Part of the recent earnings improvement is attributable to improved demand and a stronger industrial economy. The Company hopes to continue to benefit from these factors into the future.
Over the years, Webco has forged solid and loyal relationships with its steel suppliers. These relationships have, in most circumstances, secured the availability of carbon and stainless steel in sufficient quantities to satisfy customer requirements during this recent period of reduced supply. There can be no assurances, however, that the Companys carbon and stainless steel requirements will continue to be met, which, if not met, would negatively impact sales and income from operations and cash flows.
Overview of Financial Results
For the fiscal 2005 first quarter ended October 31, 2004, the Company reported net income of $6,614,000, or $0.92 per diluted share. For the same quarter in fiscal 2004, earnings were $414,000, or $0.06 per diluted share. Net sales for the first quarter of fiscal 2005 were $71.7 million, a 46 percent increase over the $49.1 million for the same quarter last year.
The Companys business during the last nine months has been largely impacted by two separate business conditions. First, selling prices for finished product were based on the higher replacement costs of coiled steel and were matched against the Companys lower average-cost inventories. Second, the lack of availability of carbon steel coils in the domestic marketplace limited the ability of customers to purchase products from the Companys competitors resulting in tubing industry excess capacity being largely mitigated.
Results of Operations for the Three Months Ended October 31, 2004 Compared with the Three Months Ended October 31, 2003
Tubing product sales for the current quarter were $71,727,000, an increase of 46 percent from the $49,090,000 for the same quarter last year. The $22,637,000 increase in net sales was primarily due to higher overall prices per ton for the Companys products. Sales prices increased as carbon raw material price increases, surcharges and a limited supply of carbon steel coils continued to drive selling prices in the tubing industry. Although the tubing industry continues to deal with excess capacity, the limited availability of carbon steel coils has largely mitigated this condition. Shipped tonnages improved 12 percent over the same quarter in fiscal 2003 primarily due to improved volumes in OEM and pressure tubing. The overall price per ton for the Companys products improved during the quarter, which is reflected in the Companys gross profit margin percentages in the first quarter of fiscal 2005.
Gross profit for tubing products increased to $16,842,000, or 23.5 percent of net sales, for the first quarter of fiscal 2005 from $4,594,000, or 9.4 percent of net sales, for the same period in fiscal 2004. Gross profit margins in the first quarter of fiscal 2005 were positively impacted by increased sales prices, which have followed higher raw material pricing, which are being matched against lower average-cost raw materials. As the Companys average-cost of raw materials increases towards current replacement cost, gross profit margins are expected to decrease, assuming selling prices do not increase proportionately. Excess tubing industry capacity, which still exists, is currently being mitigated by the limited availability of carbon steel coils.

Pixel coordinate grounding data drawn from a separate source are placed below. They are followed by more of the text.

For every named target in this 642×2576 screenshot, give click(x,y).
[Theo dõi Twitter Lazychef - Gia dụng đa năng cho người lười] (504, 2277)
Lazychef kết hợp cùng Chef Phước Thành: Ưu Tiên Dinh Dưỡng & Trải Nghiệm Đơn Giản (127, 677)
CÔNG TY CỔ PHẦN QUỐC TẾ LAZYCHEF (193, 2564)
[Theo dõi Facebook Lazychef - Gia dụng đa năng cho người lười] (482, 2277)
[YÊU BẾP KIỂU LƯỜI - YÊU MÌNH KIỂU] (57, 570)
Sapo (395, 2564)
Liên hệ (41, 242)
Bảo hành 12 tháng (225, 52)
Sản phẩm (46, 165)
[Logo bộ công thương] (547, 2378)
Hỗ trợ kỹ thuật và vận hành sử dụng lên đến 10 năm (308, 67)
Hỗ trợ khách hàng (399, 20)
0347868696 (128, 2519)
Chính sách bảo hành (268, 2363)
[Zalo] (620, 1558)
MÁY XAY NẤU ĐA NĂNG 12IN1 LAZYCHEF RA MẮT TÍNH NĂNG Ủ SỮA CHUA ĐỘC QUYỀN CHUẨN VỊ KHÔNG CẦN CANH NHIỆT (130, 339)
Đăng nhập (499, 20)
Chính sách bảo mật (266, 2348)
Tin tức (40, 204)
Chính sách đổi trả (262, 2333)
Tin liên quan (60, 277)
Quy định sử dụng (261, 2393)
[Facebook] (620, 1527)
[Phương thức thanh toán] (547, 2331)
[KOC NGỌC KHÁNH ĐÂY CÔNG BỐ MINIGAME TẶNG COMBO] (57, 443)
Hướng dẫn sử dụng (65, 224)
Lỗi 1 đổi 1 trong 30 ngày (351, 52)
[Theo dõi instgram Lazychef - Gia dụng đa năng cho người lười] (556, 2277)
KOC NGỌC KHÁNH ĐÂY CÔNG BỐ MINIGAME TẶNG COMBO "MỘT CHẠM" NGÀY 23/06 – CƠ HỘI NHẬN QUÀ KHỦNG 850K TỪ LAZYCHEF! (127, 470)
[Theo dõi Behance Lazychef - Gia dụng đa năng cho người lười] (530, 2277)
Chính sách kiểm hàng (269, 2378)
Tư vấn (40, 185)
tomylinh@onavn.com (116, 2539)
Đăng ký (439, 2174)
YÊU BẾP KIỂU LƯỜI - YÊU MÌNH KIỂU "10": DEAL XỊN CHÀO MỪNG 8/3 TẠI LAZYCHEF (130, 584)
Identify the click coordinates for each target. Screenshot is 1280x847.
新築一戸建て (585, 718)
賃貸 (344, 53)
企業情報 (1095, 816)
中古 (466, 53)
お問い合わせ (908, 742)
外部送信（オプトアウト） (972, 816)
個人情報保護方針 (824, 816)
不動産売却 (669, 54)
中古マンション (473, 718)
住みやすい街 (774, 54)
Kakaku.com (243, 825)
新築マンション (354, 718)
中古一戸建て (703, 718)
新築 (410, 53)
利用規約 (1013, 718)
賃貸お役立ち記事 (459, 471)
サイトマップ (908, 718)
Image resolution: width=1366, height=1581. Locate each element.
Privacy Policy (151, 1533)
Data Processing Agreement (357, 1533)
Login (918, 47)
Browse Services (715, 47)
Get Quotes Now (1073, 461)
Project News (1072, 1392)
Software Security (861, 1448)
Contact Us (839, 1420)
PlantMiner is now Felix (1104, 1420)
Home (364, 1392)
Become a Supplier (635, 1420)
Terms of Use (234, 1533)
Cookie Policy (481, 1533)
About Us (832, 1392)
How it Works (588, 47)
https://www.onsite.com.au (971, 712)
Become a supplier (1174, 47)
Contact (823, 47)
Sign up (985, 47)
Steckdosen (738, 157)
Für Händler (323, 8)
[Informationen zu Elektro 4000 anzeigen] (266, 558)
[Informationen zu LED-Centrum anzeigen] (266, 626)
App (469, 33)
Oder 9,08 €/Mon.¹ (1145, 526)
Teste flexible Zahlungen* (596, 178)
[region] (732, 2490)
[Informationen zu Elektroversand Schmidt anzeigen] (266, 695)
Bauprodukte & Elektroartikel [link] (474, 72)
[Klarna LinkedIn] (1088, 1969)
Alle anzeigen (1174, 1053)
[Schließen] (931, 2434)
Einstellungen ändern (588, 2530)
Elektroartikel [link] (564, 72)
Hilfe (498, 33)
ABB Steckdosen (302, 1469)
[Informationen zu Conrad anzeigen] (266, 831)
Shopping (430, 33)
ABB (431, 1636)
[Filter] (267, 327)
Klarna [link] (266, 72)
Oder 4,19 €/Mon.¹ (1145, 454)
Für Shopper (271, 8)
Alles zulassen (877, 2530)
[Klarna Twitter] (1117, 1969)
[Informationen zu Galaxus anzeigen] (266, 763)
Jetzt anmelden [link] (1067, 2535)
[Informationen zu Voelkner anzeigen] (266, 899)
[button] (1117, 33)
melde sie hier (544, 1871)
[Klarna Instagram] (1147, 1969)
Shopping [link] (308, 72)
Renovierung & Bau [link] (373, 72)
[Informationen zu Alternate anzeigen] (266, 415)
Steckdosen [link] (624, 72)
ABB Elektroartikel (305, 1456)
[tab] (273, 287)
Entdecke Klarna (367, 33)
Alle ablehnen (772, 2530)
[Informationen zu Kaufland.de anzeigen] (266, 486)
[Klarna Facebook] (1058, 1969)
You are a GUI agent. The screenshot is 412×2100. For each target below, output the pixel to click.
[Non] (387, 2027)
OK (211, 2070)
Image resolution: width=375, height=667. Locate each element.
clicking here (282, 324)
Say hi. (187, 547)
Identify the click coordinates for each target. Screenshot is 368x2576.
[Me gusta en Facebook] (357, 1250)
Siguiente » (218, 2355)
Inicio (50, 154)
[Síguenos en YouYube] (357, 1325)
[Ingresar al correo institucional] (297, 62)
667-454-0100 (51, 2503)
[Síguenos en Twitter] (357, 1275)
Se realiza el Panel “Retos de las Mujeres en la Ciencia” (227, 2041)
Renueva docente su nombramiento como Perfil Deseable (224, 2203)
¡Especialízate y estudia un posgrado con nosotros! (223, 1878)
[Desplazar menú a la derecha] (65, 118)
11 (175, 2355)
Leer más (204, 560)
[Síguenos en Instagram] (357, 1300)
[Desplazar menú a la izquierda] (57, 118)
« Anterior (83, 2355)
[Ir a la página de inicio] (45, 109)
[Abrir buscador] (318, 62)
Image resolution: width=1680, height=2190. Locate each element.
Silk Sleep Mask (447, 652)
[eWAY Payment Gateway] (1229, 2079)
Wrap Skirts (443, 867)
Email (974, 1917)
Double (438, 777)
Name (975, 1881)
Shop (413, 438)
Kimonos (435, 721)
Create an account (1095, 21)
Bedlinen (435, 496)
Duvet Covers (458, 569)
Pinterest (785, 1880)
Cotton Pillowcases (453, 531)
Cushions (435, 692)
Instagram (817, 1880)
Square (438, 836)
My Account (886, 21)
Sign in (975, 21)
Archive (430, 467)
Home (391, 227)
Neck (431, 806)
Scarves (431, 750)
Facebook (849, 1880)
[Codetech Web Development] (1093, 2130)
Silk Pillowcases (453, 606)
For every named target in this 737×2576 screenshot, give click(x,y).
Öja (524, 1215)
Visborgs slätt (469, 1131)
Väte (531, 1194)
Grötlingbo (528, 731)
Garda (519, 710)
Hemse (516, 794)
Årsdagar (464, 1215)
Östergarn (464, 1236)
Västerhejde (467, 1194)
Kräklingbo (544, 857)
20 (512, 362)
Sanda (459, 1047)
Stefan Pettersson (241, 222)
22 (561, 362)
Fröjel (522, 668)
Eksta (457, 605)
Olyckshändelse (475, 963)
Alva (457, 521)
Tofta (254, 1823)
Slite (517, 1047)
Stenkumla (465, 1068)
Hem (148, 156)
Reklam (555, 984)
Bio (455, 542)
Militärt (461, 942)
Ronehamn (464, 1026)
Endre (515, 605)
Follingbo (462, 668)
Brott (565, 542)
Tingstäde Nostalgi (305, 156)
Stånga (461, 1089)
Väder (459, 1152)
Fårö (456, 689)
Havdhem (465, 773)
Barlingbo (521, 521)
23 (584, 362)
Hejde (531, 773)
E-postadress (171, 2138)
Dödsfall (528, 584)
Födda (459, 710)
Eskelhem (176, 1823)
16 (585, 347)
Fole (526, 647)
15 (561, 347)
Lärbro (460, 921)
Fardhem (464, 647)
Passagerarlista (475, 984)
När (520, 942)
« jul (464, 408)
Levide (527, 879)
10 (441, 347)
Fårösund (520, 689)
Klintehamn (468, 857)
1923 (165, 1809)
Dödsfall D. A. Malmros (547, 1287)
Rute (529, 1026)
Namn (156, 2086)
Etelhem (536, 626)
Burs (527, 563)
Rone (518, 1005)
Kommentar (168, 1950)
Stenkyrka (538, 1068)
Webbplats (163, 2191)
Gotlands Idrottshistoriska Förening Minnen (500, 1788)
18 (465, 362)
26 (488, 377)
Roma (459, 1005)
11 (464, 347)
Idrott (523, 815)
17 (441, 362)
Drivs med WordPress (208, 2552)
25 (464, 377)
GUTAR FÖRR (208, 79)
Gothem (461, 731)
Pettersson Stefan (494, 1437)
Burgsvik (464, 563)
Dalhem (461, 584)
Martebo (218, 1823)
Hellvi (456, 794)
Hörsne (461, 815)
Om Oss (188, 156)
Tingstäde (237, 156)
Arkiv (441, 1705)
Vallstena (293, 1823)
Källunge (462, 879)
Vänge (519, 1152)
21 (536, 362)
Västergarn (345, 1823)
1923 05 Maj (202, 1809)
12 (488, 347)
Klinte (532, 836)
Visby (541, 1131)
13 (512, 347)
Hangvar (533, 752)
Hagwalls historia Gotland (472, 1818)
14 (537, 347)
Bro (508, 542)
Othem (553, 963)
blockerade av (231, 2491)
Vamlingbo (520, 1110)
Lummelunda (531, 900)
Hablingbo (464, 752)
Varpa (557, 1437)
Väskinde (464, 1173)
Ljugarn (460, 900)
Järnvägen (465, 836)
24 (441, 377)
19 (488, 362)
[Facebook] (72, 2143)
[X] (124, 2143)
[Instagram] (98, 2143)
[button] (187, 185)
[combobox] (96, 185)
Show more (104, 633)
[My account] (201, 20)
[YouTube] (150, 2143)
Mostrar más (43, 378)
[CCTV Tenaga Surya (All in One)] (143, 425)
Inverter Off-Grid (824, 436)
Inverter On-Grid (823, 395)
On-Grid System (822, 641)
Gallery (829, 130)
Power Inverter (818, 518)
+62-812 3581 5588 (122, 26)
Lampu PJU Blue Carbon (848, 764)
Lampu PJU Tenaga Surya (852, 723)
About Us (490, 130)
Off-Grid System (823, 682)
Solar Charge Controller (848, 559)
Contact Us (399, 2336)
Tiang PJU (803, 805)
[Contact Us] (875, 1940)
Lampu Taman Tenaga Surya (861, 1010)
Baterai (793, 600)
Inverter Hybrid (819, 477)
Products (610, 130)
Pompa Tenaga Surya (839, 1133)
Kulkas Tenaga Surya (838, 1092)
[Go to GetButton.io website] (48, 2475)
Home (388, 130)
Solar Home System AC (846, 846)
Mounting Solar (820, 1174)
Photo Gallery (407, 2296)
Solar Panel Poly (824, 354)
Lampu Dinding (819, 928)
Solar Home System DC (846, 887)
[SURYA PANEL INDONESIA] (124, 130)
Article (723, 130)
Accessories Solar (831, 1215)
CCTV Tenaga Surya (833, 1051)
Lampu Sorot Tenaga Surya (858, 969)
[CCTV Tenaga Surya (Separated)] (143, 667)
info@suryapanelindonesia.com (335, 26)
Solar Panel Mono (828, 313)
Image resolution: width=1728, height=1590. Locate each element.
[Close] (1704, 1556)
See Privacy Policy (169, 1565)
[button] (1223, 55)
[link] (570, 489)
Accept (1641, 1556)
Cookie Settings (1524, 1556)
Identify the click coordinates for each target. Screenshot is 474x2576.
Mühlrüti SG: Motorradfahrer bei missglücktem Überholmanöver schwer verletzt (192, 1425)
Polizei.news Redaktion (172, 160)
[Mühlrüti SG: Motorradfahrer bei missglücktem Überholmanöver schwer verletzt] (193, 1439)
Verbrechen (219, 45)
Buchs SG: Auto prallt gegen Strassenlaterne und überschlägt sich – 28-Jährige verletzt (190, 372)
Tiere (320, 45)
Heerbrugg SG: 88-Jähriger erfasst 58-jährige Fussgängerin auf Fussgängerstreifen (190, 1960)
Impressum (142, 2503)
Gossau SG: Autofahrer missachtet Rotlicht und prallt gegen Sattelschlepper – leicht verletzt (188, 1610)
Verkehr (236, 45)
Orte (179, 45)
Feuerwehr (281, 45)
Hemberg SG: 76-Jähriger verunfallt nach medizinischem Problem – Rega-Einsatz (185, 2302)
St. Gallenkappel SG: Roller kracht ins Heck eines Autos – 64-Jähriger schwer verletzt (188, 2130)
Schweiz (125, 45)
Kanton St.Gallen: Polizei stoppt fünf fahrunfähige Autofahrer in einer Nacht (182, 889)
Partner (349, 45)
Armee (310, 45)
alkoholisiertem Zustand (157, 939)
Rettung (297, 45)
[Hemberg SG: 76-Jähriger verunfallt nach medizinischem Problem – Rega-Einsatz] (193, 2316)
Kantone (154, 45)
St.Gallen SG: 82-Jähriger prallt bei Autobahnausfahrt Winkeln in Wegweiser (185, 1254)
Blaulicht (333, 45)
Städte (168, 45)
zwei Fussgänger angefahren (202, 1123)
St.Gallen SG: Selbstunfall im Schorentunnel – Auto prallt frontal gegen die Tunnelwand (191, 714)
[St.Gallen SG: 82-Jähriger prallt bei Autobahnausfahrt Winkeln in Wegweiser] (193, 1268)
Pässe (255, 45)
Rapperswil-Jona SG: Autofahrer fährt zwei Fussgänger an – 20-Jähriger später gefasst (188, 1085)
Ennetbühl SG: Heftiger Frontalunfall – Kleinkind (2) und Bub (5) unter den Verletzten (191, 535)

Selling, general and administrative expenses were $5,732,000 for the first quarter of fiscal 2005 compared to $3,334,000 for the same quarter of fiscal 2004. The current quarter increase was primarily due to a $2,100,000 increase in employee and executive bonus accruals due to improved operating performance. Legal expenses and certain financial advisory costs related to the proposed reverse/forward stock split increased expenses by approximately $266,000.
Interest expense decreased slightly to $533,000 from $555,000 for the same quarter last year, primarily due to lower amortization of financing costs. Due to the Companys recent refinancing, amortization of deferred financing costs will increase in the second quarter of fiscal 2005. A significant increase in interest rates could have a material impact on the Companys results of operations and cash flows. See Part I, Item 3: Quantitative and Qualitative Disclosures about Market Risk of this Form 10-Q for additional information concerning interest rate risk.
Income tax expense increased due to increased earnings while he effective income tax rate for the first three months of fiscal 2005 was 37.5 percent compared to 41.3 percent in the same period last year. The drop in the effective rate has been primarily due to the Companys increased use of certain tax credits as a result of improved profitability.
Liquidity and Capital Resources
Net cash used in operations was $8,323,000 for the three months ended October 31, 2004 versus $5,401,000 used in operations in the prior year period. Accounts receivable increased $8,300,000 during the current period. The current year period experienced stronger sales compared to the prior year period driving the increase in accounts receivable. Inventories also increased $14,460,000 during the three-month period ended October 31, 2004 compared to $774,000 for the prior year period. Rising carbon steel raw material prices and higher finished goods inventories caused the dramatic increase. Despite the large increase in inventory, average inventory turned approximately 4.1 times on an annualized basis during the first three months of fiscal 2005 due to continued strong sales during the period. The average inventory turn rate for fiscal year 2004 was approximately 4.6. Accrued liabilities increased $3,106,000 in the current period, primarily due to increases in current taxes payable and accrued profit sharing and bonuses. Due to improved profitability, the Company anticipates making estimated tax payments in the range of $3.5 to $4.5 million dollars during the second quarter.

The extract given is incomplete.